Symphony No. 88 in G major
Wolfgang Amadeus MOZART (1756-1791)

Symphony No. 40 in G minor K550
Ludwig van BEETHOVEN (1770-1827)

String Quartet in F major Op.135 – Lento assai and Vivace (arranged for string orchestra)
Nicolo PAGANINI (1782-1840)

Moto Perpetuo (arranged TOSCANINI)
Giacomo ROSSINI (1792-1868)

William Tell Overture
NBC Symphony Orchestra/Arturo Toscanini
Recorded 1938-39
NAXOS 8.110895 [71.56]


Naxos has collated Toscanini’s first NBC recordings, made in Studio 8-H between March 1938 and April 1939. The results may surprise those unfamiliar with his art, not only inasmuch as the repertoire is familiar from his earlier NYPSO recordings (of which these NBC ones were in pretty direct emulation) but also because of the air of geniality and easy-going lyricism that runs throughout. Toscanini was an under-rated Haydn conductor and his G major Symphony is an example of his relaxed and affectionate insight into the repertoire. The first movement is smilingly fluent and the accents, maybe surprisingly, are not at all trenchant. Similarly the fortissimo outbursts in the second movement are strongly calibrated and the Minuet plays up the rusticity well. The basses make their presence felt (aided by 8-H’s notorious clarity) and though it’s not the wittiest traversal on record - wit was not much his forte - Toscanini does give due weight to the pedal (an open fifth) underscoring the oboe’s line.

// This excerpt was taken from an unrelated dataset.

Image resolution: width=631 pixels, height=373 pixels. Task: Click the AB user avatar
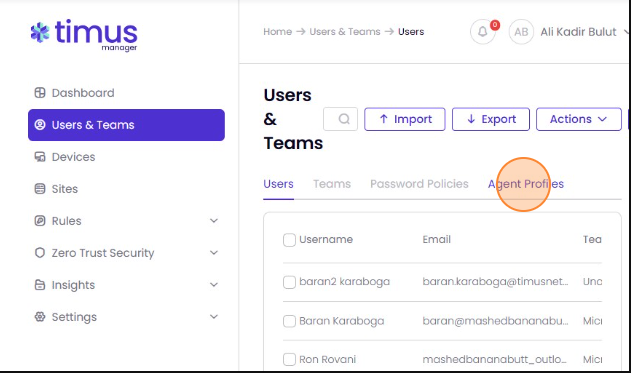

All this and more applies to the G minor of Mozart. It’s as if his antipode, Furtwängler, had changed the conductor’s name on the record labels. The opening is leisurely, though the dynamics are strong (though never trenchant) with finely graded crescendi and diminuendi. The Andante is rather elegant with a rather pomposo bass line and altogether more rococo than one might have expected from Toscanini. One of the faults in the recording is a bit of spread in the horns in the Minuet, taken with a heavy clip. The Beethoven shows off his new orchestra’s string section but there are moments when 8-H sabotages the Rossini – especially the percussion.

The transfers have dealt well with the problematic acoustic; no semblance of added warmth has been added and the copies used were Victor "Gold" pressings. Mark Obert-Thorn has retained a certain degree of surface noise but it’s perfectly acceptable.